This letter points out an important potential artifact when using immunolabeling techniques with confocal microscopy to identify autophagosomes. Our laboratory has been investigating autophagy induced by varicella-zoster virus (VZV), a human herpesvirus. Although closely related to herpes simplex virus type 1 (HSV-1), VZV lacks the inhibitors of autophagy harbored within the HSV genome (1), (2), (3). Therefore, autophagy is abundant after VZV infection (4), (5), (6). Many of our studies have relied upon autophagosome quantitation to gauge the level of autophagy under varying conditions of infection (7). For these assays, we have enumerated autophagosomes (puncta) in the cytoplasm after immunolabeling with commercial LC3 antibody reagents (7). Depending on the conditions, we occasionally noticed what appeared to be puncta in the nuclei of the infected cells. In two recent autophagy articles (8), (9), other investigators had identified LC3-positive puncta in the nuclei of their stressed cells. They have implied that these LC3-positive puncta may be related to autophagy. Based on our extensive observations investigating VZV-induced autophagy, we postulate that these nuclear puncta are not related to autophagosome production, but instead are related to the antibody reagent and other experimental conditions under which the microscopy experiment is carried out.
Based on prior autophagy experiments in our laboratory, we first postulated that different anti-LC3 antibodies led to different levels of nuclear LC3 staining. The panels of Figure 1 illustrate the main differences between using a rabbit monoclonal antibody (Epitomics #2057-1) versus a rabbit polyclonal antibody (Santa Cruz #sc-28266) in different cell lines. In immortalized human keratinocytes (TERT-HFK), both uninfected and VZV-infected cells were labeled with anti-LC3 antibodies, but there was a much greater amount of nuclear LC3 staining with the rabbit polyclonal anti-LC3 reagent (compare panels A and B).
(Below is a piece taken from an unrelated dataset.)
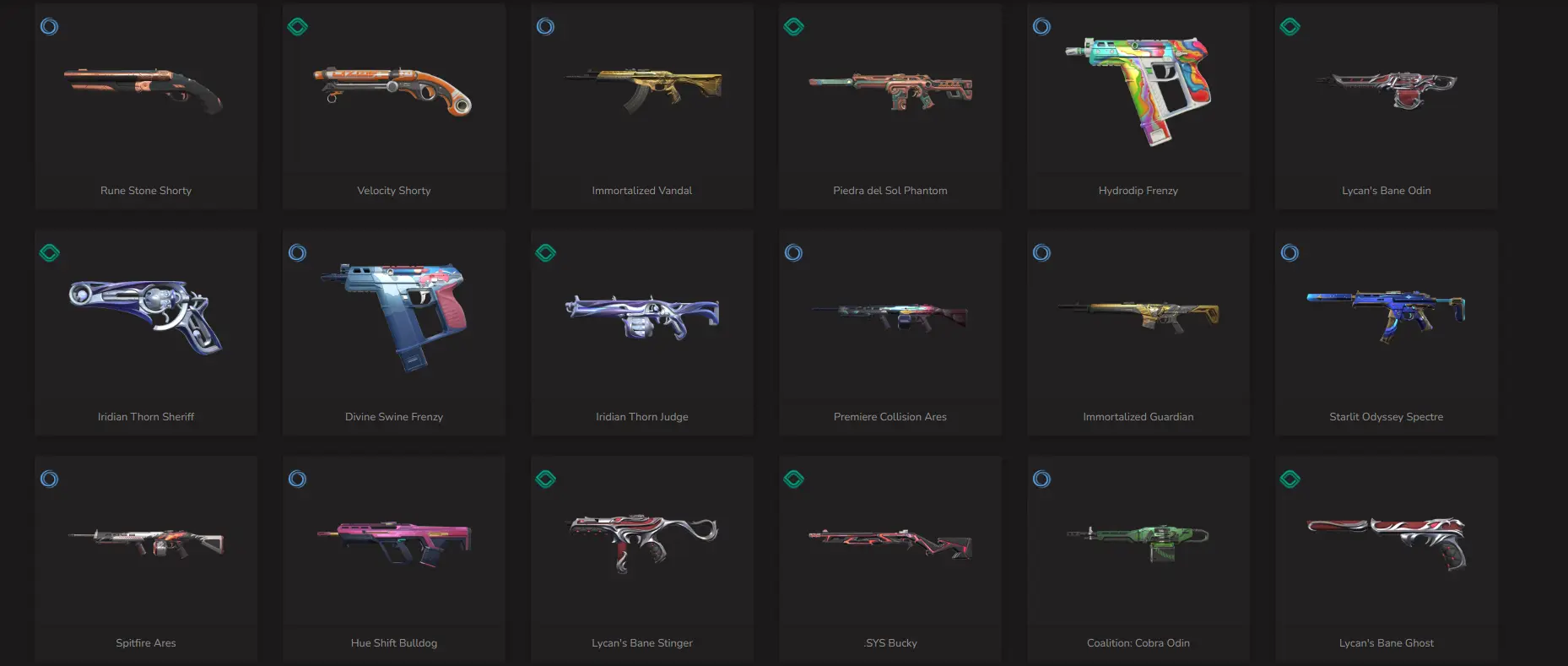Click the Immortalized Guardian name label
This screenshot has height=666, width=1568.
tap(1138, 417)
Panel D demonstrates that VZV IE62 immunoreactivity (red), an abundant viral protein, was present in panel B.
Figure 1.
Effects of antibody choice and permeabilization on nuclear LC3 immunoreactivity. (A–D) TERT-HFK cells, uninfected (A&C) or virus-infected (B&D), were permeabilized with 0.05% Triton X-100 and labeled with either Epitomics rabbit monoclonal anti-LC3 (Epi LC3; A) or Santa Cruz rabbit polyclonal anti-LC3 (SC LC3; B) (green), MAb 5C6 against VZV IE62 protein (red) (D), and the blue fluorescent H33342 DNA stain (Invitrogen) (A–D). Infections and immunolabeling were performed as described (6). Briefly, cells were grown on glass coverslips in 6-well dishes. After infection, monolayers were fixed, permeabilized and blocked in 5% nonfat milk with 2.5% normal goat serum in PBS for 2 h. Cells were then immunolabeled (primary antibody overnight at 4°C; secondary antibody for 2 h at RT). Coverslips were mounted on glass slides and viewed on a Zeiss 710 Laser Scanning Confocal Microscope. Images were analyzed using Zen 2009 (Zeiss) software. LC3 puncta were seen in the cytoplasm of TERT-HFK cells when labeled with a rabbit monoclonal antibody against LC3 (A), but a rabbit polyclonal antibody against LC3 labeled mostly puncta in the nucleus, with some cytoplasmic staining (B). (E&F) Infected melanoma cells were permeabilized with 0.05% Triton X-100, and labeled with DNA stain (blue) and either Epitomics rabbit monoclonal anti-LC3 (Epi LC3; E) or Santa Cruz rabbit polyclonal anti-LC3 (SC LC3; F). In these cells, the monoclonal antibody labeled mainly cytoplasmic LC3 (E), while the polyclonal antibody stained primarily nuclear LC3 (F). (G–I) Three infected melanoma monolayers were fixed and permeabilized with increasing amounts of Triton X-100: 0.02% (G), 0.05% (H), or 0.1% (I), then labeled with a rabbit polyclonal antibody to LC3 (green) and the DNA stain (blue). While occasional nuclei showed some LC3 staining at 0.02% Triton X-100 concentration, nuclear LC3 staining increased greatly from 0.05% to 0.1%. All images are shown are at a final magnification of 630X, and all scale bars represent 20 μm.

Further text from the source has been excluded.